U.S Mortgage Charges Maintain Regular as Financial Uncertainty Lingers
Mortgage rates remained relatively constant, with the 30-year fixed rate only increasing 1 basis point. After holding steady the week before, rates rose for the fourth time in 11 weeks.
In the week ending September 9, 30-year fixed interest rates rose 1 basis point to 2.88%.
The 30-year mortgage rate has risen above the 3% mark only once since April 21.
Compared to this point in the previous year, the 30-year fixed interest rate rose by 2 basis points.
The 30-year fixed rate is still 206 basis points lower than the last high of 4.94% in November 2018.
Economic data of the week
It was a quieter first half of the week as US markets closed for Labor Day on Monday.
Key stats included JOLT job vacancies from the US, which were bullish after disappointing NFP numbers the week before.
However, with the US stats on the lighter side, the weaker-than-expected non-farm payrolls from the previous week’s Friday were pegged to interest rates.
Freddie Mac Awards
The average weekly rate on new mortgages as of September 9th was from Freddie Mac to be:
According to Freddie Mac,
While the economy continues to grow, it has lost momentum in the past 2 months due to the current wave of the Delta variant.
The result was weaker employment, lower spending and falling consumer confidence, all of which pushed interest rates lower.
Despite rising inflation, interest rates have remained stable due to supply and demand imbalances.
The net result for housing is that these low and stable prices give customers more time to find the homes they are looking for.
Advice from the Mortgage Bankers Association
The story goes on
For the week ending September 3rd, Prices became:
The average interest rates for 30-year fixed bonds with corresponding loan balances remained unchanged at 3.03%. The points fell from 0.34 to 0.33 (including issuing fee) for 80% LTV loans.
The average 30-year fixed-rate mortgage rate backed by FHAs fell from 3.09% to 3.07%. The points rose from 0.25 to 0.30 (including the issuing fee) for 80% LTV loans.
The 30-year average jumbo credit balance increased from 3.13% to 3.14%. The points rose from 0.26 to 0.30 (including issuing fee) for 80% LTV loans.
The weekly numbers released by the Mortgage Bankers Association showed that the Market Composite Index, which is a measure of mortgage loan size, declined 1.9% for the week ended September 3. The previous week the index had fallen by 2.4%.
The refinancing index fell by 3% and was 4% lower than in the same week a year ago.
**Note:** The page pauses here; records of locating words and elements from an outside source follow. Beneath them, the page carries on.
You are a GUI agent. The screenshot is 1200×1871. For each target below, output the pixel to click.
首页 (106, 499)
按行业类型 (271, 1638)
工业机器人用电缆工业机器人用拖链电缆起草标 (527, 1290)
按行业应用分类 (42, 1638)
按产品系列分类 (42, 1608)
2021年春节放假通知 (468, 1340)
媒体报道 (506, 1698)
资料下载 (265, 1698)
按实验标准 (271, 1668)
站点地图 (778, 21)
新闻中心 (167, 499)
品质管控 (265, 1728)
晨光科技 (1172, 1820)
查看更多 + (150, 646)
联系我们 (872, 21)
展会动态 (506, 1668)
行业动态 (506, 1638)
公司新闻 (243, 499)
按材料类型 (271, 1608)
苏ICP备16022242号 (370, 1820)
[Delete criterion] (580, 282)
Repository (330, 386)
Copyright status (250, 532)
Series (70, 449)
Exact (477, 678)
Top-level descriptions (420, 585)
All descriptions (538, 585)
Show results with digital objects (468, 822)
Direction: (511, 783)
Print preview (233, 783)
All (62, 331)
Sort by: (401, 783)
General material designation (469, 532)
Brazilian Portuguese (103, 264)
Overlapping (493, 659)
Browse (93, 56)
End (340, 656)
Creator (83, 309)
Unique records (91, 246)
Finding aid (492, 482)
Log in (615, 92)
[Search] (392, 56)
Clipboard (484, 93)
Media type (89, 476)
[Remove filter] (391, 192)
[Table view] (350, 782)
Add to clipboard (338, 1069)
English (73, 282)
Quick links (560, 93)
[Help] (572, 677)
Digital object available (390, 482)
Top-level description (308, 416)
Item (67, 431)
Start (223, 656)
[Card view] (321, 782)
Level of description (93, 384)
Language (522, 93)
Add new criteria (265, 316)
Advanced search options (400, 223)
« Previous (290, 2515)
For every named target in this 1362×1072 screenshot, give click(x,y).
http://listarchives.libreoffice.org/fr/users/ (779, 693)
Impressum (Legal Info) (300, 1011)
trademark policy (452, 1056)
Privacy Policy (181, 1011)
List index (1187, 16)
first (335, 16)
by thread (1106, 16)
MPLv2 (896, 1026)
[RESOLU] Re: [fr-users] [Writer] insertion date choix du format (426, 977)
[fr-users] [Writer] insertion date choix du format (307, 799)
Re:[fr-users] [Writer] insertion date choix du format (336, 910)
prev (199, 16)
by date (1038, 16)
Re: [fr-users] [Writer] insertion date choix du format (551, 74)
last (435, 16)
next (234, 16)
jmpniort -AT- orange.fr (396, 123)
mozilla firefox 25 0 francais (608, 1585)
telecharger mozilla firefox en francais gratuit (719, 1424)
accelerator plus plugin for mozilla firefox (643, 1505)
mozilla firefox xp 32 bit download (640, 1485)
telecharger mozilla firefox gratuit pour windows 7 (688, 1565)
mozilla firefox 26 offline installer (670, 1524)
The index was down 4% in the previous week.
In the week ending September 3, the refinancing share of the mortgage business remained unchanged at 66.8%. In the previous week, the share had fallen from 67.3% to 66.8%.
According to the MBA,
The volume of mortgage applications fell last week to its lowest level since mid-July as mortgage rates stayed above 3% for several weeks.
The refinancing volume has weakened, while the purchase volume remains below expectations due to the lack of apartments on the market.
Economic data has shown mixed signals, with slower employment growth but a further decline in the unemployment rate in August.
We expect further improvements to slow down FED MBS purchases by the end of the year. This should push mortgage rates up a little.
For the coming week
A busier week is ahead on the economic data front. US inflation numbers on Tuesday and industrial production numbers on Wednesday will have an impact.
A further rise in inflationary pressures would likely favor the Fed’s schedules for tapering. While employment growth has slowed, a sustained rise in inflationary pressures should be contained. So expect further inflationary pressures to drive mortgage rates north.